WORK TO COMPLETE:
a) Translate this sentence from the blog entry into Spanish: "Alexis is sitting up on her own now."
b) Reproduce the blog entry word for word, everything from "Potty training Haylie" down to "two tow heads.".

EXCERPTED PASSAGE:
● ● ●

We got rid of the 4 runner! SO glad it's gone. We now own a Suburban with a 4 inch lift that seats 9 people. Yup, 9 people can get in there. So, it would be the perfect rig if I still wanted 7 kids. THANK GOD I DON'T! I am done with our two daughters. No more babies for me. Is it sad that Alexis is a month old and I already miss my pregnant belly? I miss it more than normal because I will never be pregnant again. That was my last time. I sure hope I enjoyed it as much as I could.

Potty training Haylie has been more trying today. I want to rip my hair out. I am so done fallowing her around to clean up the carpet. But what can you do? Alexis is sitting up on her own now. Not entirely, but if I have her on my knee and hold her around her hips she can hold her upper body up by herself. She's a strong baby. I bet she'll be an early crawler. Her hair is getting lighter too. Now it's the color Haylie's was when she was born. We could very possibly have two tow heads.

● ● ●

SUPPLIED DATA:
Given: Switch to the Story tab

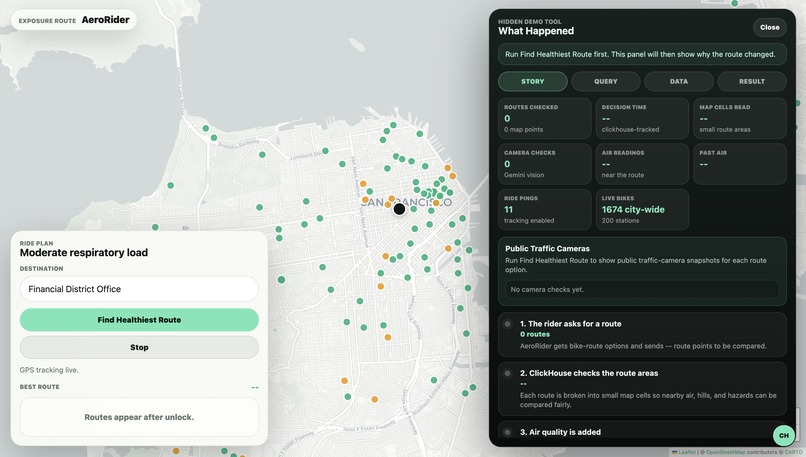Looking at the screenshot, I should click(x=533, y=81).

● ● ●

COMPLETED EXERCISE:
a) Alexis ya se sienta sola.

b)
Potty training Haylie has been more trying today. I want to rip my hair out. I am so done fallowing her around to clean up the carpet. But what can you do? Alexis is sitting up on her own now. Not entirely, but if I have her on my knee and hold her around her hips she can hold her upper body up by herself. She's a strong baby. I bet she'll be an early crawler. Her hair is getting lighter too. Now it's the color Haylie's was when she was born. We could very possibly have two tow heads.